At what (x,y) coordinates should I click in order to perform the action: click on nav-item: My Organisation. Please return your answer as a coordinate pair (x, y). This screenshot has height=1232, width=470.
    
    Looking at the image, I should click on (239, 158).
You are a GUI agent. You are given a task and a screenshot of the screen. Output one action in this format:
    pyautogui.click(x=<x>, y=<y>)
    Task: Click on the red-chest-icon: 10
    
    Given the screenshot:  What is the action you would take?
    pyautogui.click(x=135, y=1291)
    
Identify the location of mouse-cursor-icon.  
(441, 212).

+ + + + +

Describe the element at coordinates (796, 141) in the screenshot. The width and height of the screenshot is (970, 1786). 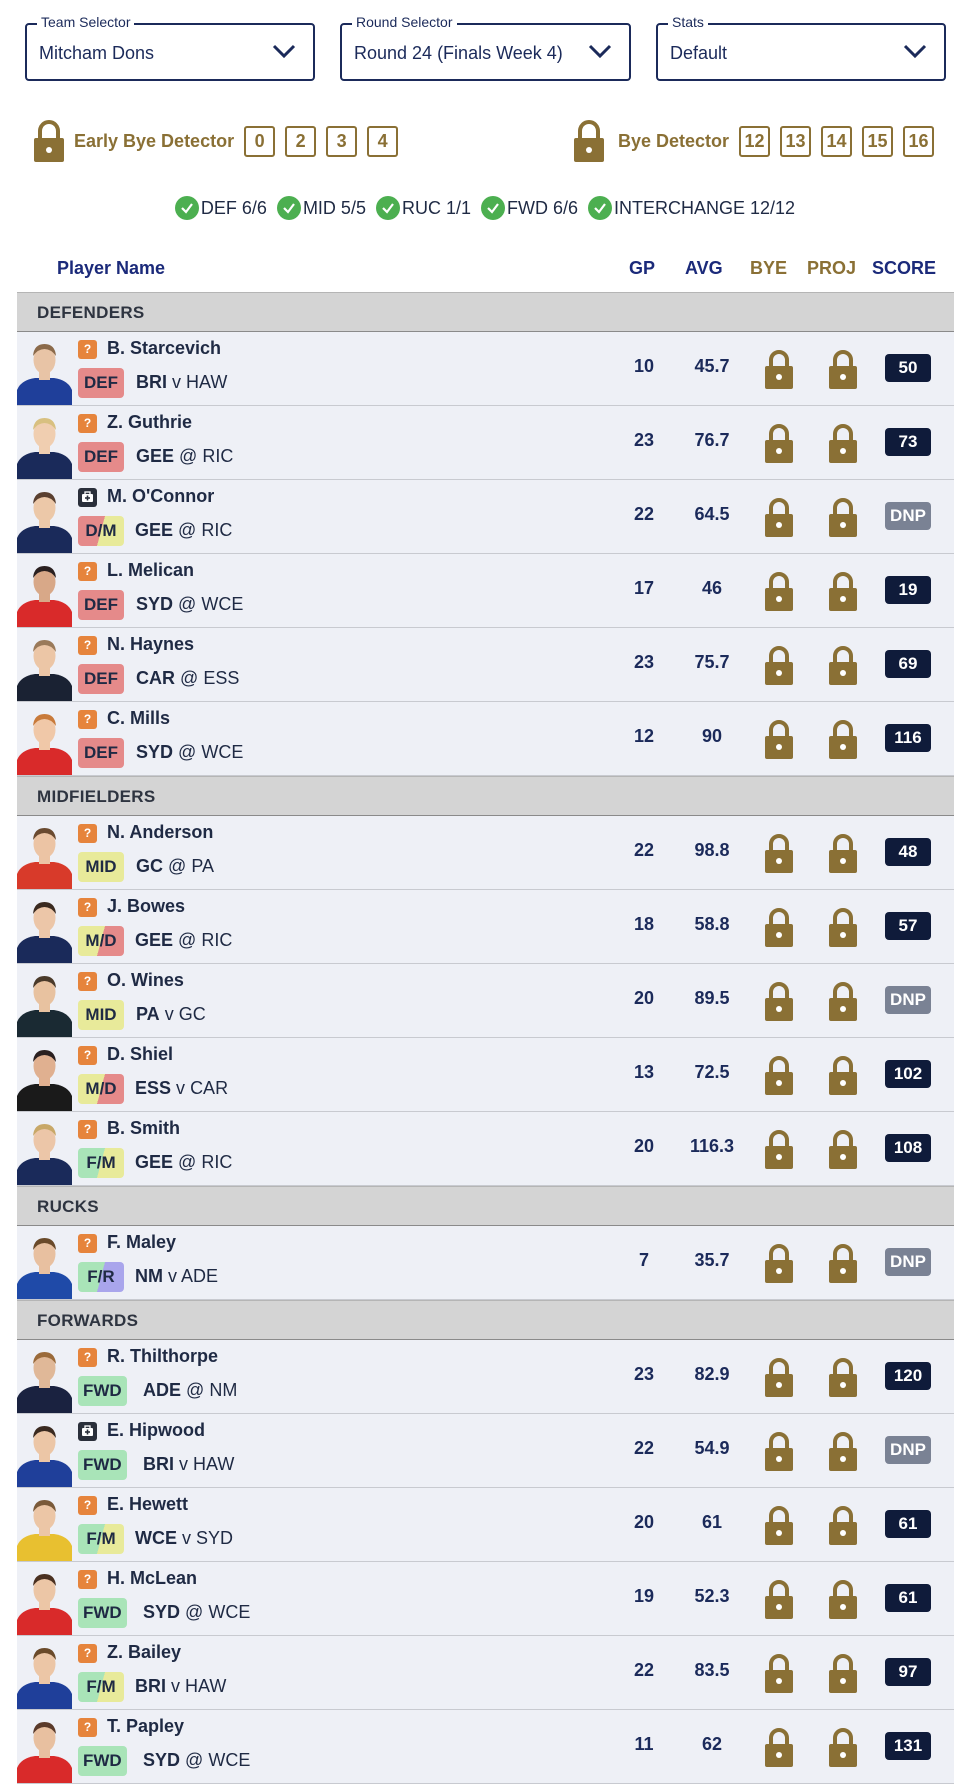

+ + + + +

*INSTRUCTIONS FOR THE TASK*. Please quote the data between the line holding "At what (x,y)" and the line holding "Looking at the", inclusive.

*TASK ANSWER*.
At what (x,y) coordinates should I click in order to perform the action: click on nav-item: My Organisation. Please return your answer as a coordinate pair (x, y). This screenshot has height=1232, width=470.
    
    Looking at the image, I should click on (239, 158).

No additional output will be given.